Em um segundo momento, Thompson discute sobre a construção e difusão de
relógios nas cidades e nas grandes cidades-mercados a partir do século XIV em diante.
Contudo, a precisão das horas marcadas por esses relógios na época da Revolução
Industrial é discutível, pois na metade do século XVIII o tempo marcado pelo relógio ainda
pertencia à gentry, aos mestres, fazendeiros e comerciantes, e “talvez a complexidade do
formato e a preferência pelo metal precioso fossem uma maneira deliberada de acentuar o
seu simbolismo de status” p. 277, pois o relógio além de ser útil conferia prestígio ao seu
dono.
Segundo Thompson, na década de 1790 já havia muitos relógios na Inglaterra. A
ênfase deixou de ser a do “luxo” e passou a ser a da “conveniência”. Neste momento,
ocorreu uma expansão geral de relógios, uma vez que a Revolução Industrial exigia maior
sincronização do trabalho. Além disso, este instrumento regularizava os novos ritmos da
vida industrial e representava uma das mais imediatas necessidades para o avanço do
capitalismo industrial p. 279
Enquanto a manufatura era administrada em escala doméstica, sem divisões
complexas do processo de produção, o grau de sincronização do trabalho era pequeno e a
orientação pelas tarefas ainda predominava. Assim, ainda havia a irregularidade
característica dos padrões de trabalho anteriores à introdução da indústria movida a
máquinas p. 280. Inicialmente, estes padrões alternavam entre os momentos de atividade
intensa e os de ociosidade, pois os homens ainda detinham o controle de seu trabalho
produtivo p. 282.
Nas áreas em que havia industrias de pequena escala ou domésticas ocorria a
tradição da Santa Segunda-Feira, a qual se perpetuou nas minas, na manufatura e na
indústria pesada da Inglaterra até o século XX p. 283. Desse modo, é possível concluir que
a irregularidade do trabalho estava estruturada e pontuada nos feriados e feiras tradicionais
p. 285.
Em contrapartida, o trabalhador rural não tinha Santa Segunda-Feira, trabalhava
diariamente durante longas horas, não tinha direitos ou terras comuns e estava sujeito a uma
intensa disciplina de trabalho. Tanto os cercamentos quanto o desenvolvimento agrícola
voltaram à atenção para a coordenação eficiente do tempo dos trabalhadores.
Com o objetivo de abordar as várias questões sobre a disciplina de trabalho,
Thompson analisa o Law Book (Livro de leis) da Siderúrgica Crowley p. 289. Neste
documento consta que o supervisor da fábrica devia manter os registros do tempo de cada
trabalhador, bem como o diretor tinha de manter o relógio de pulso trancado para que
ninguém o alterasse. Assim, já em 1700, inicia-se a consolidação do capitalismo industrial
disciplinado que utiliza a folha de controle do tempo, os delatores e as multas p. 291.
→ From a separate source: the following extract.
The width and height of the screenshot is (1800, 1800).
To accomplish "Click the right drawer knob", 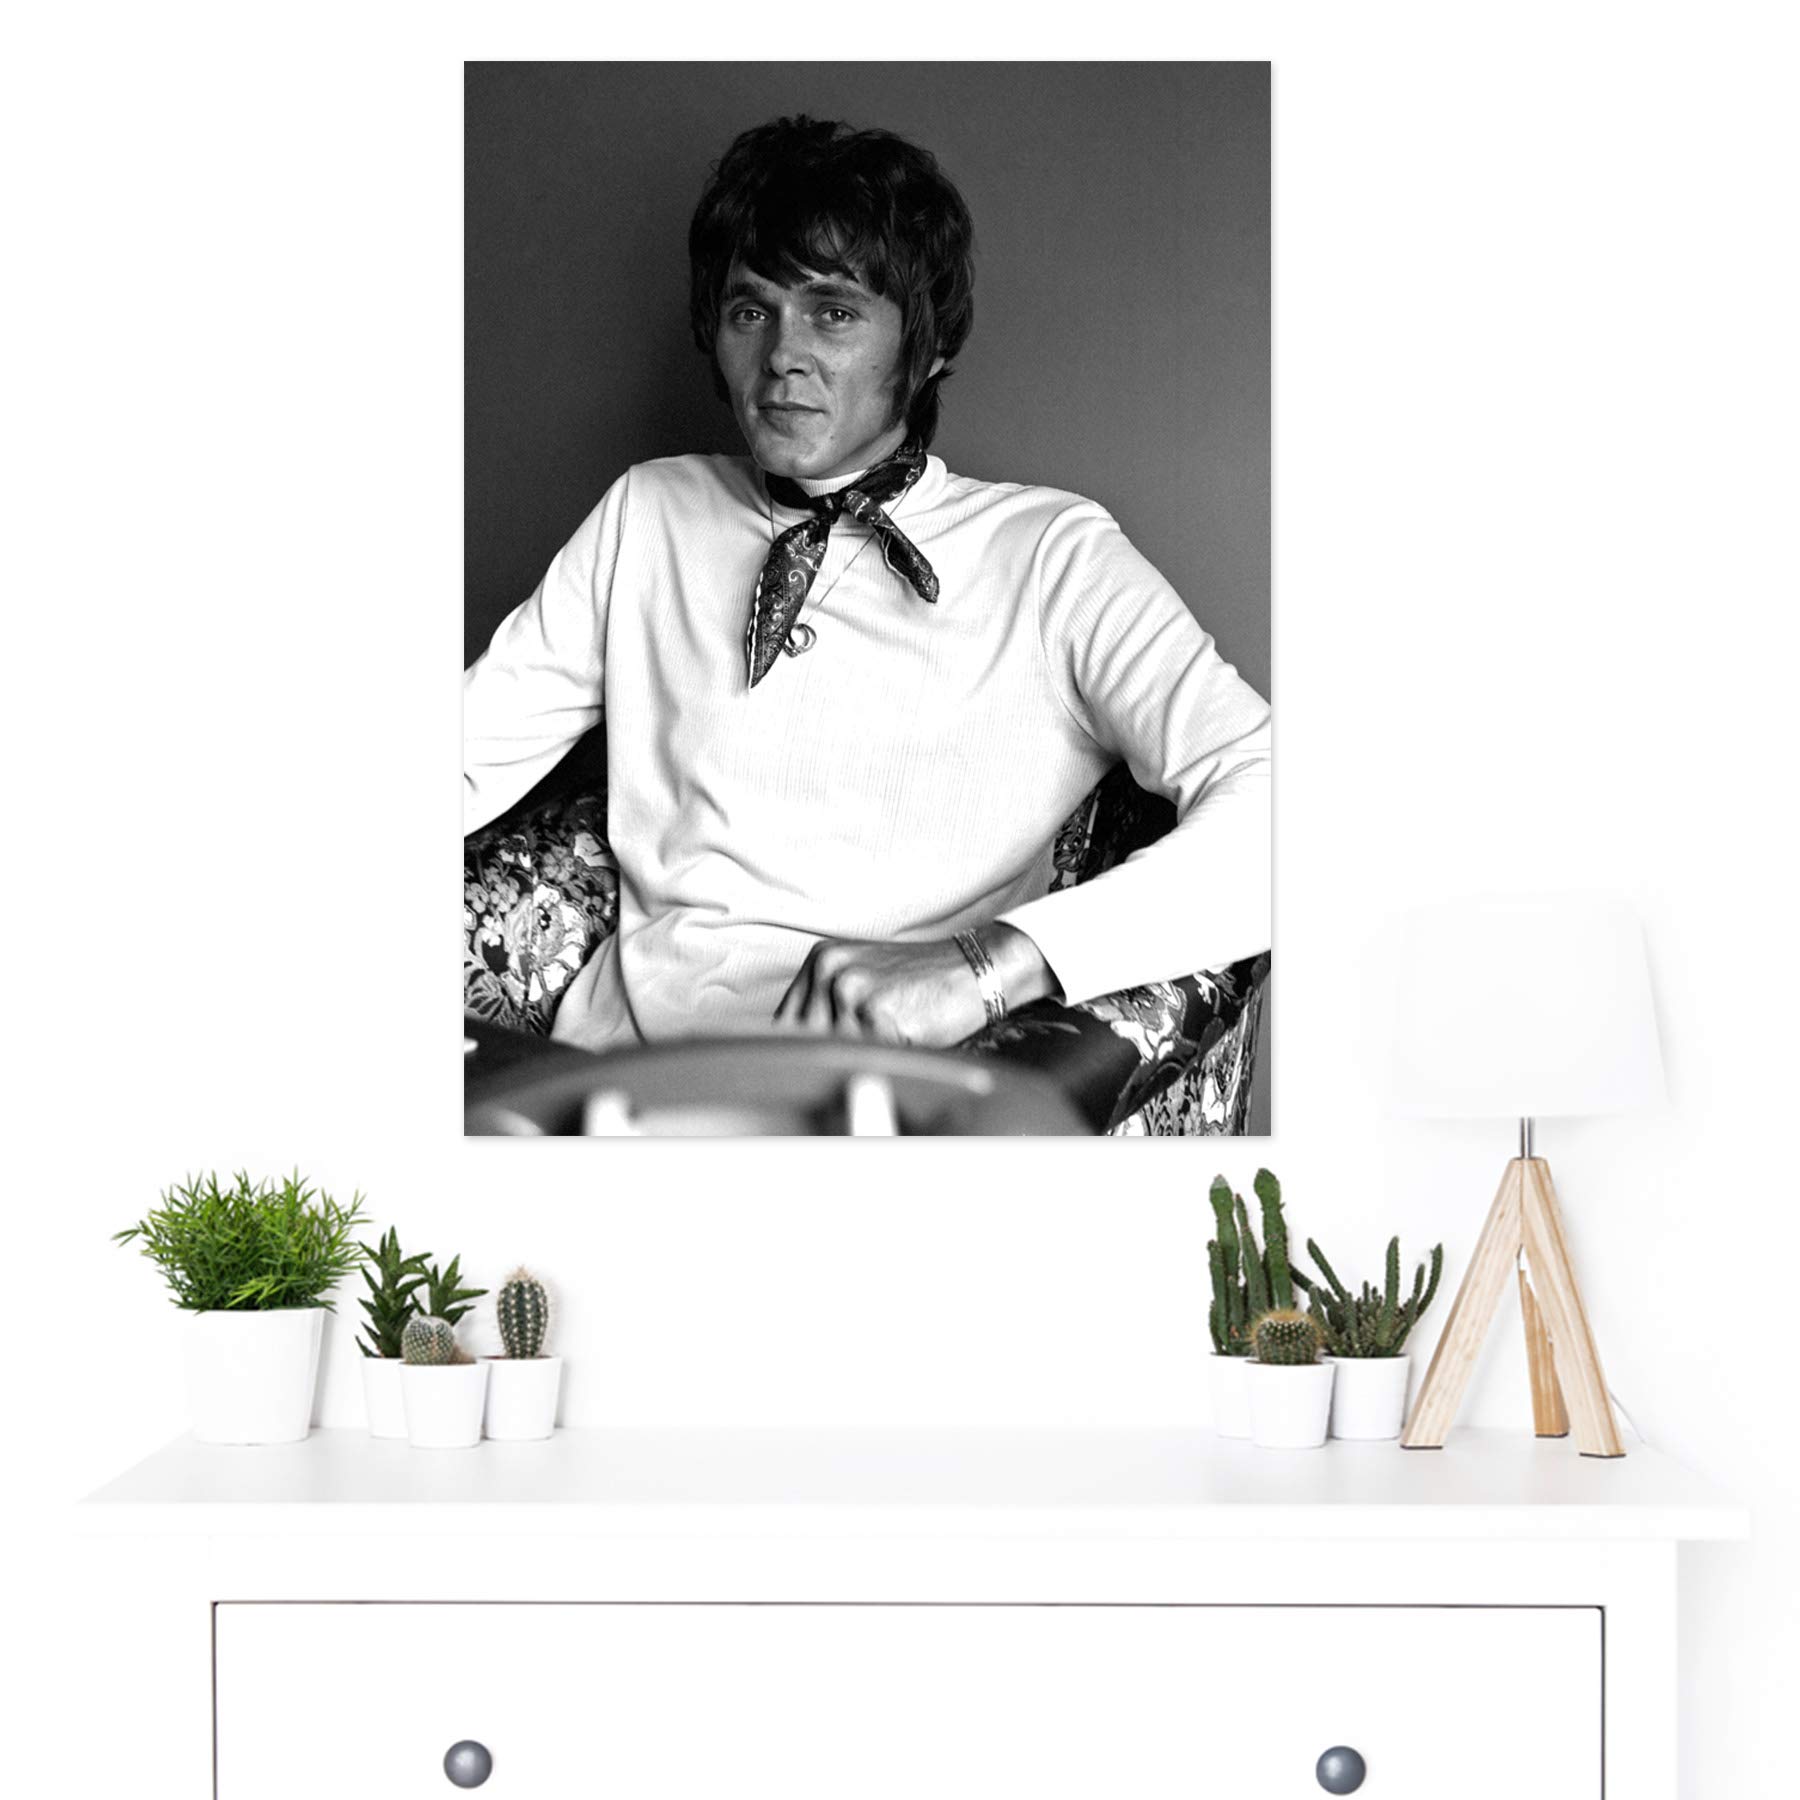I will [1340, 1764].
Simultaneamente ao advento do capitalismo industrial disciplinado, os moralistas da
época fizeram críticas aos costumes, esportes e feriados populares. Por outro lado,
exaltavam as escolas “por ensinarem o trabalho, a frugalidade, a ordem e a regularidade” p.
292. Eles defendiam que por meio da escola a nova geração ficaria acostumada com o
trabalho constante, com a pontualidade e a fadiga.
Essas críticas contra os hábitos do povo foram contestadas. A partir da imposição da
nova disciplina de trabalho, os artesãos mais organizados começaram a lutar pela redução
da carga horária. Nas fábricas têxteis e nas oficinas, onde se impunha a nova disciplina do
tempo, a disputa pela redução de horas trabalhadas tornou-se mais intensa p. 293.
No que se refere à internalização da disciplina do tempo, Thompson a situa no
contexto da evolução da ética puritana, uma vez que “Baxter e seus colegas ofereciam a
cada homem o seu próprio relógio moral interior” p. 295. Em seu Guia cristão, ele destacou
as imagens do tempo como dinheiro e defendeu que todo o tempo deveria ser empregado
nos deveres.
Por meio dos relógios, da supressão das feiras, da divisão e supervisão do trabalho
foi imposta uma nova disciplina do tempo e novos padrões de trabalho p. 297. O
puritanismo foi responsável por converter as pessoas a novas percepções do tempo,
saturando suas mentes com o lema “tempo é dinheiro”. Dessa forma, na sociedade
capitalista o tempo passou a ser negociado, utilizado, administrado e houve uma clara
distinção entre o “trabalho” e a “vida” p. 300.